Reactome Pengine Examples

Introduction

In this notebook we first briefly explain the data model of the underlying Reactome data set. Secondly, we explain the data model that we have built into Reactome Pengine. We then explain where computations take place. Next we give some example queries that illustrate the capabilities of Reactome Pengine in the context of a SWISH notebook, including graphical rendering, R integration and Javascript applications. Also note that further functionality of the Pengine Reactome can be utilised by building client applications in the full desktop version of SWI-Prolog. The examples of functionality in this notebook are a fraction of the possible ways to use Reactome Pengine, intended to illustrate calls to the API.


Section A: Basic Usage


1. Underlying data model of Reactome

The underlying data model is based on a RDF triple graph. This is fully documented on the Reactome site: Reactome Data Model. In brief, the principle type of entity in Reactome is the reaction and reactions have inputs and output entities. Reactions are also optionally controlled. Each biological entity such as proteins, small molecules, and reactions are given an ID. Entities also include 'Complexes' and 'Protein sets'. A complex is a set of molecular entities that have combined together. A protein set is when a set of proteins can perform the same biological function. Both complexes and protein sets can also themselves be composed of complexes and protein sets. We can query this data directly with the rdf/3 predicate. To see how this is done click the blue play triangle in the cell below. You can then find further solutions, with 'next'.

:-use_module(library(pengines)). reactome_server('https://apps.nms.kcl.ac.uk/reactome-pengine'). rdf(X,Y,Z):- reactome_server(S), pengine_rpc(S,rdf(X,Y,Z),[]).
rdf(X,Y,Z).

The semantic web library of prolog has other access predicates to query this data, for example rdf_has/3. For more details see the documentation here.

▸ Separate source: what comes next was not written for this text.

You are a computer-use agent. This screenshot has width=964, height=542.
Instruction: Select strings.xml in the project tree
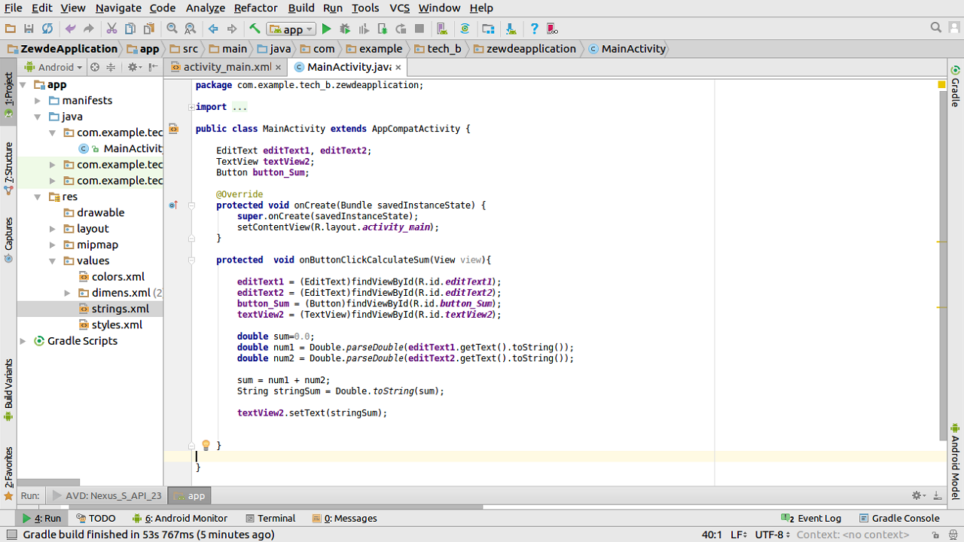120,309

2. Our Reactome Pengine data model

In addition to the direct method of querying the RDF file using the Prolog semantic web library, a number of higher level predicates built on top of this library are also provided. Often these higher level predicates give a more intuitive and compact view of the data. The full documentation for the API is here.

Our model states that reactions are nodes on a graph. There are edges between these nodes in two cases:

  1. When an output of a reaction is an input to another reaction. This edge type we name 'precedes'.
  2. An output of a reaction r1 is a control of another reaction r2. This results in a number of different edge types depending on how the output of r1 controls r2. The types are:
    • ACTIVATION
    • ACTIVATION-ALLOSTERIC
    • INHIBITION
    • INHIBITION-ALLOSTERIC
    • INHIBITION-COMPETITIVE
    • INHIBITION-NONCOMPETITIVE
We can view this graph for an individual pathway using ridPathway_links/2 shown below. We can use this predicate in all directions, i.e 1) enumerate pathways and link pairs (neither argument is instantiated), 2) find the links for a particular pathway (pathway argument is instantiated), 3) see which pathway has a set of links (links argument is instantiated), or 4) check whether a given pathway has a given set of links (both arguments are instantiated). Most predicates in the API are capable of multi-directional queries. Details are given in the Reactome Pengine API documentation.

ridPathway_links(P,Ls):- reactome_server(S), pengine_rpc(S,ridPathway_links(P,Ls)).

Generate pathways and a list of links in the pathway using:

ridPathway_links(P,L).

Generate pathways that have an activation link where the activating entity is 'Complex452' using:

ridPathway_links(P,_Ls), member(ridReaction_ridLink_type_ridReaction(R1, 'Complex452', 'ACTIVATION', R2),_Ls).

3. Converting between Reactome Identifiers and familiar names/identifiers

In order to convert between the Reactome identifiers and the common names of entities you can use the rid_name/2 predicate.

You may also want to convert Reactome protein identifiers to Uniprot identifiers, and for this you can use ridProtein_uniprotId/2.

Both of these predicates are full relations so a user can query in both directions and use the predicate to generate examples or to check that a pair are related.

The following two examples retrieve the name and Uniprot ID for the Reactome IDs 'Complex452' and 'Protein1', respectively.

reactome_server(S),pengine_rpc(S,rid_name('Complex452',Name),[]).
reactome_server(S),pengine_rpc(S,ridProtein_uniprotId('Protein1',UniprotId),[]).

4. Finding the Protein Complex that contains the Sonic the Hedgehog Protein

The Sonic the HedgeHog (SHH) protein is well known. If we want to query Reactome Pengine to find what Protein complex it takes part in we can use the following query.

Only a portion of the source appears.